Toutes les marques cherchent à humaniser le web. Et sur ce volet, les influenceurs virtuels pourraient jouer un rôle clé. Décryptage par Guillaume Rio de L’Echangeur BNP Paribas Personal Finance.

Les avatars virtuels représentent une nouvelle génération d’influenceurs, notamment en Corée. - © D.R.
Les avatars virtuels représentent une nouvelle génération d’influenceurs, notamment en Corée. - © D.R.

A l’heure où notre quotidien se digitalise à grande vitesse, que nous passons nos journées sur Instagram, Tik ToK Sandbox ou Fortnite, le virtuel, lui, part à la conquête du monde réel…

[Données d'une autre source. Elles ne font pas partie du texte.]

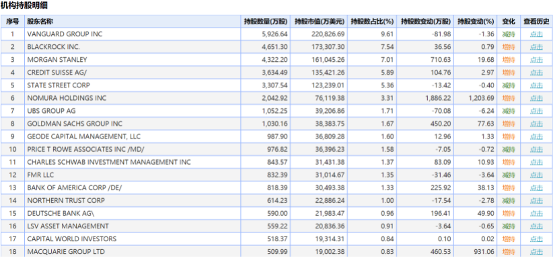This screenshot has height=258, width=553.
Task: Click 持股变动(%) column header
Action: (476, 22)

Candy est l'égérie virtuelle de Prada. - © Prada
Candy est l'égérie virtuelle de Prada. - © Prada

Pour preuve, l’expansion des influenceurs virtuels, qui sont des avatars créés grâce à l’intelligence artificielle et la 3D numérique. Ils sont en passe de devenir des interlocuteurs ‘naturels’ pour la vente de biens et de services dans le monde physique. La ressemblance entre ces personnages virtuels et les humains est tellement saisissante qu’il est difficile de les différencier. D’ailleurs, sur Instagram ou Tik ToK, leur compte ressemble à celui des influenceurs ‘humains’, où selfies, stories, vie du quotidien, voyages sont partagés en maîtrisant parfaitement les codes de l’influence. De nos jours, de plus en plus de marques (en premier lieu le monde de la mode) préfèrent s’appuyer sur ces personnages virtuels. Prada a même récemment créé sa propre égérie digitale : Candy.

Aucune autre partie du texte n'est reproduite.